Any lawyer who becomes an appellate judge knows how to research, analyze, and write about the law. It’s less obvious how to meet the practical challenges of the appellate bench. The seminar curriculum includes a moot court exercise; judges discuss and decide the case in smaller breakout groups. Judges also attend sessions on topics such as the process of decision making, opinion writing, and judicial ethics and judicial independence.

Solicitor General Donald Verrilli

When Samuel Estreicher, Dwight D. Opperman Professor of Law, became the IJA’s faculty director in 1991, he gave the Law School’s faculty a larger role in the curriculum. Last summer, Adjunct Professor Robert Katzmann, chief judge of the US Court of Appeals for the Second Circuit, talked about models of judging; Rachel Barkow, Segal Family Professor of Regulatory Law and Policy, led a session on statutory interpretation; and adjunct professors Judge John Gleeson, of the US District Court for the Eastern District of New York, and S. Andrew Schaffer updated attendees on current problems in criminal law. Every year since Estreicher began, the current or former US solicitor general or his or her deputy has spoken at the seminar’s opening dinner.

Estreicher expresses pride that the IJA remains nonpartisan, with past seminar faculty including such ideological opposites as Stephen Breyer and Antonin Scalia. He deems that nonpartisanship to be an important factor in the seminar’s widespread appeal.

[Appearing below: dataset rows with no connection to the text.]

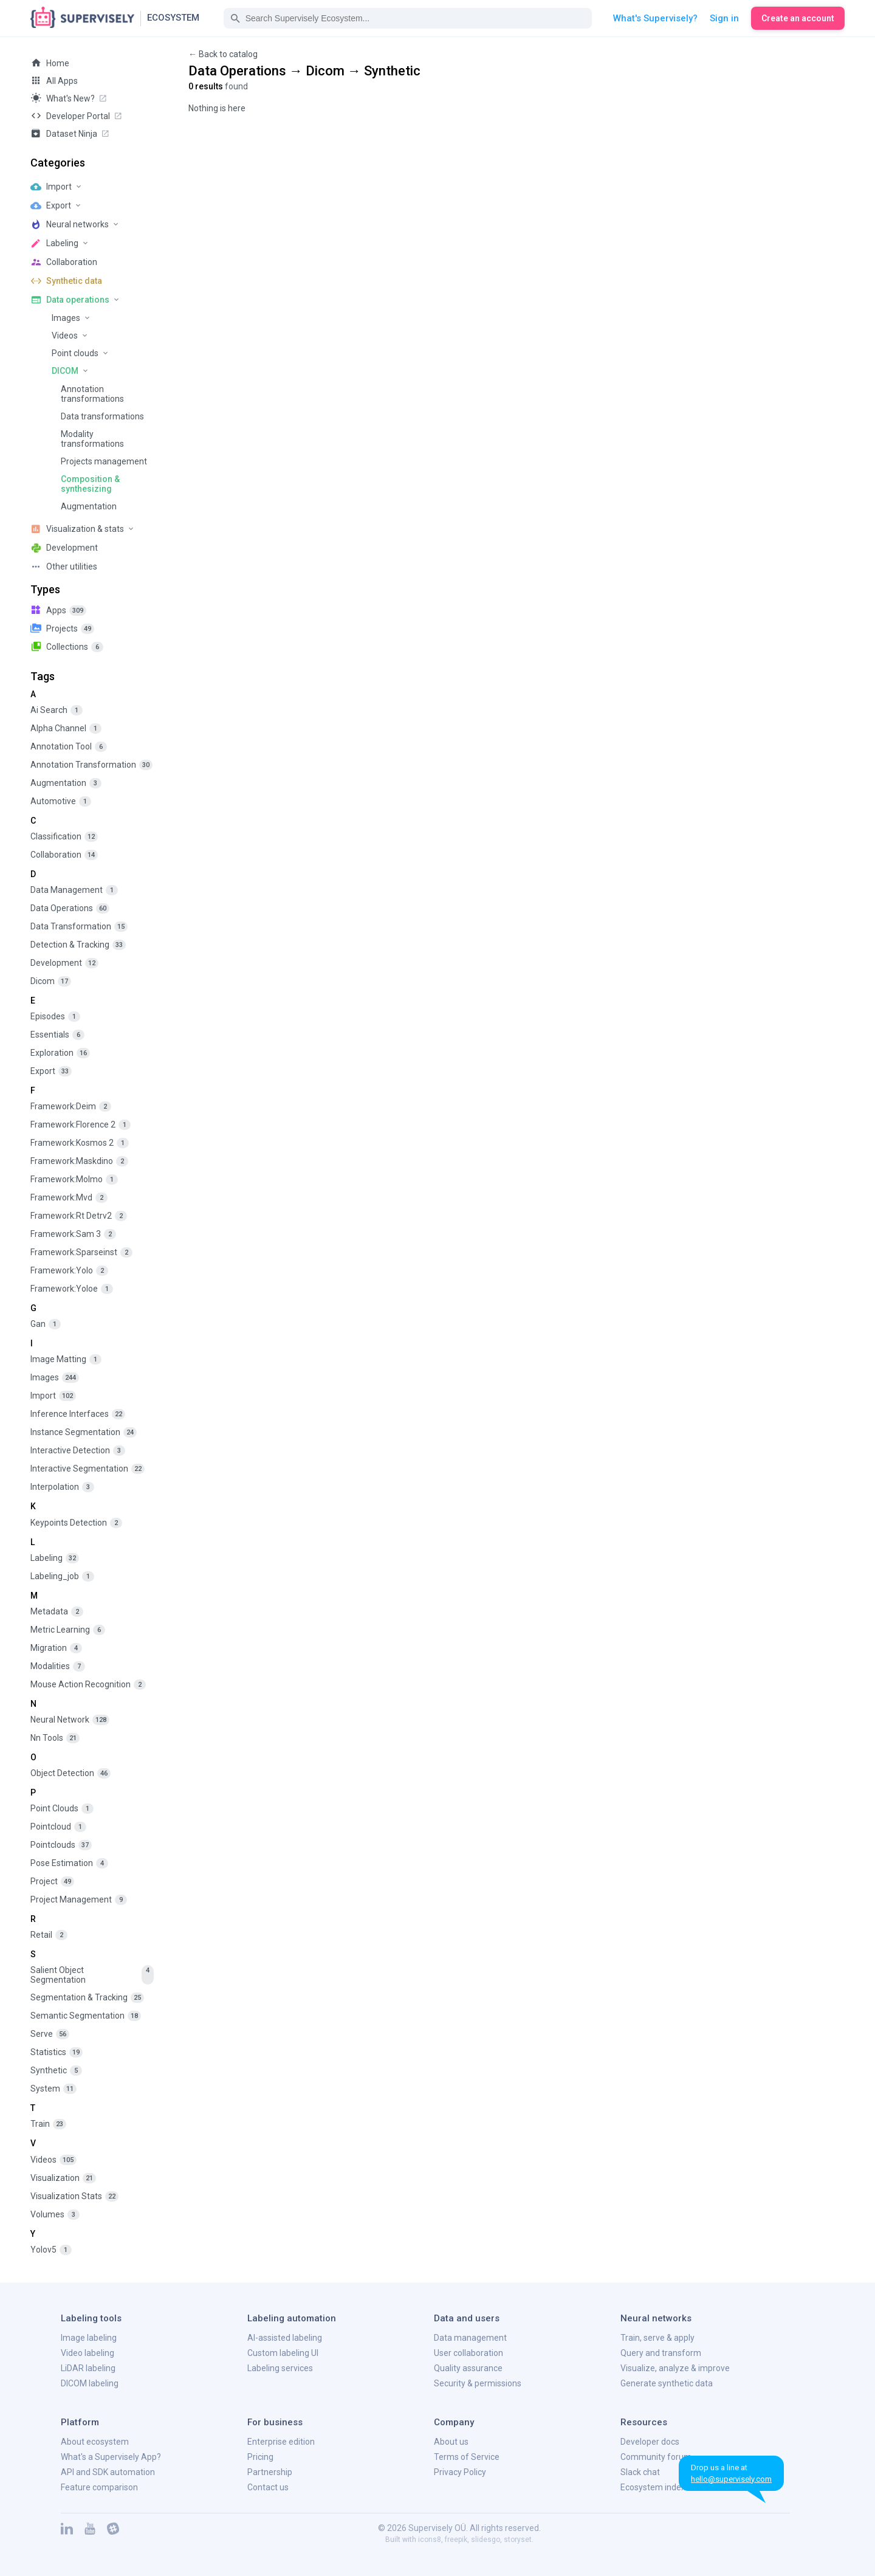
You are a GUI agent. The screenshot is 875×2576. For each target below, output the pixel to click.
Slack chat (640, 2472)
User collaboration (468, 2353)
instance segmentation (83, 1432)
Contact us (268, 2487)
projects (62, 628)
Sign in (724, 18)
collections (66, 646)
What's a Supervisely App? (111, 2457)
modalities (57, 1666)
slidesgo (485, 2539)
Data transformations (102, 416)
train (48, 2124)
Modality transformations (92, 439)
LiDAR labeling (88, 2368)
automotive (60, 801)
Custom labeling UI (282, 2353)
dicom (50, 981)
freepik (456, 2539)
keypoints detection (76, 1523)
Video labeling (87, 2353)
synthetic (56, 2070)
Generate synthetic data (666, 2383)
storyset (518, 2539)
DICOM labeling (89, 2383)
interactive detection (77, 1450)
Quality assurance (468, 2368)
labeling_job (62, 1576)
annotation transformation (91, 765)
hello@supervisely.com (731, 2479)
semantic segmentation (85, 2016)
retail (48, 1935)
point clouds (62, 1808)
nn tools (55, 1738)
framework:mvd (69, 1198)
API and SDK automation (108, 2472)
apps (58, 610)
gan (45, 1324)
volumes (55, 2214)
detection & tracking (78, 945)
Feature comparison (99, 2487)
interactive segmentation (87, 1469)
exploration (60, 1053)
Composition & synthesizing (90, 484)
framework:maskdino (79, 1161)
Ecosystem (173, 17)
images (54, 1377)
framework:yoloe (71, 1289)
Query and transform (660, 2353)
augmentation (65, 783)
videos (53, 2160)
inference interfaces (77, 1414)
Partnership (269, 2472)
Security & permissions (477, 2383)
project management (78, 1900)
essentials (57, 1035)
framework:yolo (69, 1271)
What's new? (69, 97)
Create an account (797, 18)
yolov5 (51, 2250)
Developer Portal (76, 115)
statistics (56, 2052)
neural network (69, 1720)
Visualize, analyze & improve (675, 2368)
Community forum (655, 2457)
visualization (63, 2178)
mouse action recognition (88, 1684)
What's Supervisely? (655, 18)
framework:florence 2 (80, 1125)
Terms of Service (466, 2457)
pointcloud (58, 1827)
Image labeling (89, 2338)
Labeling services (280, 2368)
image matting (65, 1359)
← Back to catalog (223, 54)
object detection (70, 1773)
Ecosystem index (652, 2487)
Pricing (260, 2457)
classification (64, 837)
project (52, 1881)
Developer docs (649, 2442)
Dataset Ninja (70, 133)
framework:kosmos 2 (79, 1143)
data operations (69, 908)
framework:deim (70, 1106)
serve (49, 2034)
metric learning (67, 1630)
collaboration (64, 855)
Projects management (104, 461)
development (64, 963)
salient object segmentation (92, 1975)
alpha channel (65, 728)
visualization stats (74, 2196)
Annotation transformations (92, 394)
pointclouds (61, 1845)
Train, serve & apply (657, 2338)
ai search (56, 710)
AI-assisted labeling (284, 2338)
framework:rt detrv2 (78, 1216)
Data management (470, 2338)
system (53, 2089)
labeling (54, 1558)
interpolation (62, 1487)
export (51, 1071)
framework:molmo (74, 1179)
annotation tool (68, 747)
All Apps (54, 80)
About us (451, 2442)
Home (49, 62)
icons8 (429, 2539)
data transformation (79, 926)
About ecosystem (95, 2442)
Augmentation (89, 506)
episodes (55, 1016)
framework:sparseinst (81, 1252)
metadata (56, 1612)
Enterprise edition (281, 2442)
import (53, 1396)
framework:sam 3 (73, 1234)
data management (74, 890)
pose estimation (69, 1863)
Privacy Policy (460, 2472)
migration (56, 1648)
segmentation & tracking (87, 1997)
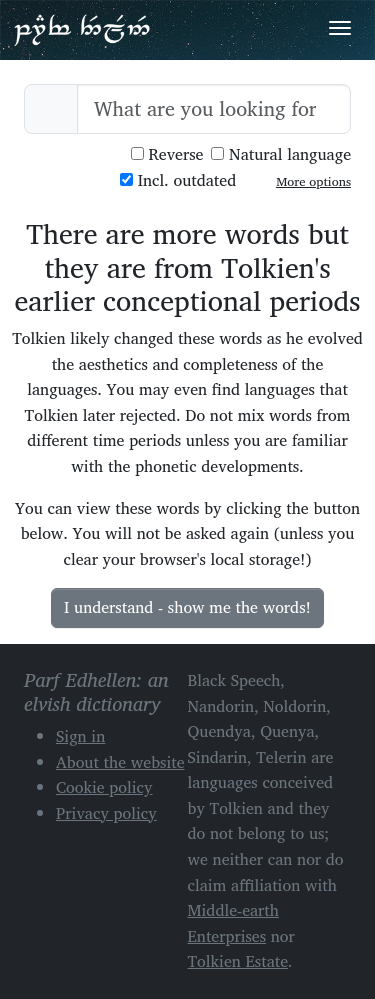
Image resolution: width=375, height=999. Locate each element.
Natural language (281, 154)
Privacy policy (106, 813)
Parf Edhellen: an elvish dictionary (82, 29)
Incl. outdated (178, 180)
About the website (120, 762)
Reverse (167, 154)
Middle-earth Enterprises (234, 923)
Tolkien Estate (238, 961)
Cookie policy (104, 787)
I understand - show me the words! (187, 607)
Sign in (80, 736)
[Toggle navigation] (340, 28)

Oscar Chase, Russell D. Niles Professor of Law, joined Estreicher as co-faculty director in 2000. Chase encouraged the expansion of psychological and intergroup relationship work in the seminar. Clinical psychologist Isaiah Zimmerman, who oversees the session “Conferencing and Collegiality,” has sometimes been asked to travel to the courts of seminar alumni to offer his expertise.

Samuel Estreicher, Diarmuid O'Scannlain, Shirley Abrahamson, Patricia Millett, Robert Katzmann

“It’s like a marriage in which divorce is impossible,” Chase explains about appellate court relations, quoting Chief Judge Diane Wood of the US Court of Appeals for the Seventh Circuit. “There are crises, there are tensions, there are personality issues.”

The small but nimble IJA staff, led by Executive Director Torrey Whitman, could not put on the seminar without the help of the IJA Summer Fellows. Every year, three or four rising 2Ls help prepare for the institute’s biggest annual event while also pursuing an independent research topic.

Matthew Shahabian ’11, a 2015-16 clerk for Sotomayor at the US Supreme Court, turned his summer fellowship research on the federal government’s role in the 2008 financial bailout into a published note. Another perk was the opportunity to attend the seminar himself.

“Getting to meet these people in New York and spend a week with them in a context where they’re not in their robes was really exciting for someone who’d just finished their first year of law school,” says Shahabian.

Judge Patricia Millett joined the DC Circuit in 2013 and attended the seminar the following summer after having served on the IJA board as a Supreme Court litigator. Last year, she co-led a session with IJA board member Peter Buscemi of Morgan Lewis called “The Perspective of an Appellate Advocate.”

“There aren’t books on how to do this,” says Millett. “It really is a word-of-mouth and experiential learning process.”